Analysts believe the meeting could play a crucial role in breaking down Turkey's resistance to bids by Sweden and Finland to join the Western defence alliance in response to the war.
He was speaking to reporters before flying to Madrid for talks that will start with his meeting with the leaders of the two Nordic countries and the NATO secretary general.
Erdogan said he wanted to see the results of preparatory talks held on Monday in Brussels before deciding whether Sweden and Finland had done enough to lift his objections to their membership of the military alliance.
Turkey is a NATO member and could veto both countries' applications at the summit.
"We will see what point they (Finland and Sweden) have reached," he added. "We do not want empty words. We want results."
Ankara has accused Finland and more particularly Sweden of offering a safe haven to Kurdish militants who have been been waging decades-long insurgency against the Turkish state.
The Turkish leader has also called on the two countries to lift arms embargoes imposed on Turkey in 2019 over Ankara's military offensive in Syria.
The two countries went into the NATO meeting open to the possibility that Turkey might only lift its objections after the summit concludes on Thursday.

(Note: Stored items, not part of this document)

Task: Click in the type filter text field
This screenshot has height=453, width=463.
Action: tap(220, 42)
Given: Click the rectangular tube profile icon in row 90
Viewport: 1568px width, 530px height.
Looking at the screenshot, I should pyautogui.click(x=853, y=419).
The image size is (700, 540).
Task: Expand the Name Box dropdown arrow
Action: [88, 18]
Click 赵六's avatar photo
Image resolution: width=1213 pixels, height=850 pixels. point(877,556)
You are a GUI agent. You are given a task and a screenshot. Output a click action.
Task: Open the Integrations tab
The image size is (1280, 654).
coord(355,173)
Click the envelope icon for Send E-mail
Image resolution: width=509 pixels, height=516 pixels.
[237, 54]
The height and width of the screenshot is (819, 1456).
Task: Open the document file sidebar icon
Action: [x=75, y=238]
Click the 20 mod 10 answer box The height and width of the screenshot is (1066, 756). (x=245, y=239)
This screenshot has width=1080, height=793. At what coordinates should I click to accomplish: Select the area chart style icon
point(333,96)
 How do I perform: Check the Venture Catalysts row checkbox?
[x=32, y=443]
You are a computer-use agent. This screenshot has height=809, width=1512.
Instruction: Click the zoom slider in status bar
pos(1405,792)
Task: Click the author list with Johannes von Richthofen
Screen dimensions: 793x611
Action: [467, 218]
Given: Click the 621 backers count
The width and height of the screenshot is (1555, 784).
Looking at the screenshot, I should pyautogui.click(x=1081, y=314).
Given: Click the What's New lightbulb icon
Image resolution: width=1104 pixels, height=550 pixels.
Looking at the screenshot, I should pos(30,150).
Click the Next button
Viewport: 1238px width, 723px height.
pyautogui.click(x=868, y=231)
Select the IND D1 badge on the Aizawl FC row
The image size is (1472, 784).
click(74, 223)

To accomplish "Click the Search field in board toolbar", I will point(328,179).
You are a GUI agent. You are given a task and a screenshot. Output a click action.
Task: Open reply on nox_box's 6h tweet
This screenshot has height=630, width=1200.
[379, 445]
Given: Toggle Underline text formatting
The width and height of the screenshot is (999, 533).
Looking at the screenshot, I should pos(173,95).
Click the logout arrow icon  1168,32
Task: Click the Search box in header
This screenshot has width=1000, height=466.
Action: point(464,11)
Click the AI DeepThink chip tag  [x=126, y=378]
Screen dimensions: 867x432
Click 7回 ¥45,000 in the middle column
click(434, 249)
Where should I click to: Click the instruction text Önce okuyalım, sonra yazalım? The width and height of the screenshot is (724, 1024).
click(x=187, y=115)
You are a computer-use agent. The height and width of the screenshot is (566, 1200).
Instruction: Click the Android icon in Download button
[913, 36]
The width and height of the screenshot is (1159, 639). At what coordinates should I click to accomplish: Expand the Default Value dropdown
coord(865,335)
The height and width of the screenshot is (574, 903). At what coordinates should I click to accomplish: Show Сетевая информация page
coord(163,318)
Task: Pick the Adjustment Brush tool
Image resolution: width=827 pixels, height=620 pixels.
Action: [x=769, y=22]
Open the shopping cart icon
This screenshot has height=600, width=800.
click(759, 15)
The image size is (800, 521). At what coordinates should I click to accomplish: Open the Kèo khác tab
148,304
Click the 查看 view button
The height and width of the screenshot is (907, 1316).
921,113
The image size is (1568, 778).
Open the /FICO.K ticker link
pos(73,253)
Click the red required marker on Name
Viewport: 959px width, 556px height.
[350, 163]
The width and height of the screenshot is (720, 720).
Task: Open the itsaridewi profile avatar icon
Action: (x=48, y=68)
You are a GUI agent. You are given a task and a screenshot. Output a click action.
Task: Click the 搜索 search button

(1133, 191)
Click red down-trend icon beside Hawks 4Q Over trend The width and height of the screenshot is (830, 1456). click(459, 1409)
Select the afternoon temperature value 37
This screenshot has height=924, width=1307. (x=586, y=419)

"We have made progress. That is definitely the case," said Swedish Foreign Minister Ann Linde.
"We are prepared for something positive to happen today, but also for it to take more time," she added. "We must be patient and continue discussions even after the summit."
Finnish President Sauli Niinisto said that he was neither "optimistic nor pessimistic at this stage".
"We will go into this afternoon's discussion with Erdogan with an open mind," he told Finnish media.
Fighter jet talks
Erdogan's ability to maintain a close working relationship with Russian President Vladimir Putin while supporting Ukraine's war effort has made him an important player in the conflict.
Washington has sanctioned Ankara for taking delivery of an advanced Russian missile defence system in 2019.
The purchase saw the United States drop Turkey from the F-35 joint strike fighter programme and impose trade restrictions on its military procurement agency.
But Washington has signalled that it may be willing to move past the dispute.
Biden's administration has dangled the possibility of supplying Ankara with older-generation F-16 jets that could replenish Turkey's ageing air force fleet.